I wept when I saw those smiles – and the words that went with them.

They're an echo of a top-level call for an urgent study of Child Youth and Family's duty to provide for young children like him.

This deep concern is from those closest to the resulting pain – carers who lovingly, willingly choose to carry the day and night burden of children in need.

They tell of tears and fears, and paint a worrying picture.

Carers' experiences shared with this column bear out the concerns of former ombudsman Mel Smith whose report quoted last week calls for urgent study and action involving "kin placement" and concerns among professionals that, too often, the wishes of a parent or parents or whanau prevail.

That Smith report highlighted major problems which need urgent attention from the government – and a Maori community and MPs appearing to ignore a problem which too often ends in injury or death for children who need aroha.

That photo illustrates just one case history of many from critical carers:

"I collected him from a local hospital. A tiny scrap at one day old, but very beautiful.

"Typically, there was no social worker with me as I went about the myriad of papers to sign upon release into my care.

"Both his parents are in their 30s – mother has drug problems and is transient.

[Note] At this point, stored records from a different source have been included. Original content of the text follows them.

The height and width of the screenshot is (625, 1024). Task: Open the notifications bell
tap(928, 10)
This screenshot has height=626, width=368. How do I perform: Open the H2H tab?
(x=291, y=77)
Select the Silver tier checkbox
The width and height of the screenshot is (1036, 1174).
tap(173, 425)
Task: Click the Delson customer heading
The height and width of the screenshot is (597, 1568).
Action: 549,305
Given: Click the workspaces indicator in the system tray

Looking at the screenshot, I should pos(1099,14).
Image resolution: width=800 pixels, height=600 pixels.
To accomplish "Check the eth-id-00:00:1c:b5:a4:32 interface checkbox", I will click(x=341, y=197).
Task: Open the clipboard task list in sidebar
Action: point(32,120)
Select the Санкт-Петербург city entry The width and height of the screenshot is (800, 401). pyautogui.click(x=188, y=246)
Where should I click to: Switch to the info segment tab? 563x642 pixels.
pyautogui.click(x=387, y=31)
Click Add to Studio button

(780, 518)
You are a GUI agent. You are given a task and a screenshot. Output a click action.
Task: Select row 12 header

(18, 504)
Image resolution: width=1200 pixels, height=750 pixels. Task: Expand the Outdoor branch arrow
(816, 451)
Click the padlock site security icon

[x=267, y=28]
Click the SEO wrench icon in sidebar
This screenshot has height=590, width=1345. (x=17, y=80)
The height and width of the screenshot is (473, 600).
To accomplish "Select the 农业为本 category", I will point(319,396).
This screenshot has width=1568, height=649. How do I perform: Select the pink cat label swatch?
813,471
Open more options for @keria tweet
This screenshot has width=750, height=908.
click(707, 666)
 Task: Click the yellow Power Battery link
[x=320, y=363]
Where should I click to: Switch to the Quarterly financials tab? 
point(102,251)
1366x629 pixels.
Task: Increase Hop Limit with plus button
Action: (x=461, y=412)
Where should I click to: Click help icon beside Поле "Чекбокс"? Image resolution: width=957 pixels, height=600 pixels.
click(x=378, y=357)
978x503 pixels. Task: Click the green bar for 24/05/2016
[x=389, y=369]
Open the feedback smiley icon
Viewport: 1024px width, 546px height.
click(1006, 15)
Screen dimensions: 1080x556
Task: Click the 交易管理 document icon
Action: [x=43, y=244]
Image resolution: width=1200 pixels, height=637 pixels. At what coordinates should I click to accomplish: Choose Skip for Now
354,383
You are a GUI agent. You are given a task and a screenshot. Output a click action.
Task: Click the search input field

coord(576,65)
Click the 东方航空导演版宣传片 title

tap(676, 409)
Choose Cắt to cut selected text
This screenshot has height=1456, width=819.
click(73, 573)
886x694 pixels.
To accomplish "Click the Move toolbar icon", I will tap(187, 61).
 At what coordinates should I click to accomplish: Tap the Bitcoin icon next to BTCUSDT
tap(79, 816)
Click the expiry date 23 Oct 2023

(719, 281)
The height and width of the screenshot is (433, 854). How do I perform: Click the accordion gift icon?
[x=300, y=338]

"She had another child from another relationship, now in his teens and living with his biological father. She has been estranged from her own family for many years, working and living on the street.

"The baby was unnamed and remained so for the first six weeks. Of course we gave him a name for the time being. We loved him.

"We made it clear after only those first weeks that we were happy to look at a home with us for life.

"But CYF was looking into extended family of both his parents for options for his care with whanau.

"None of his father's family was interested.

"A maternal uncle and his partner were but that uncle had a long list of convictions, including violence and past gang associations.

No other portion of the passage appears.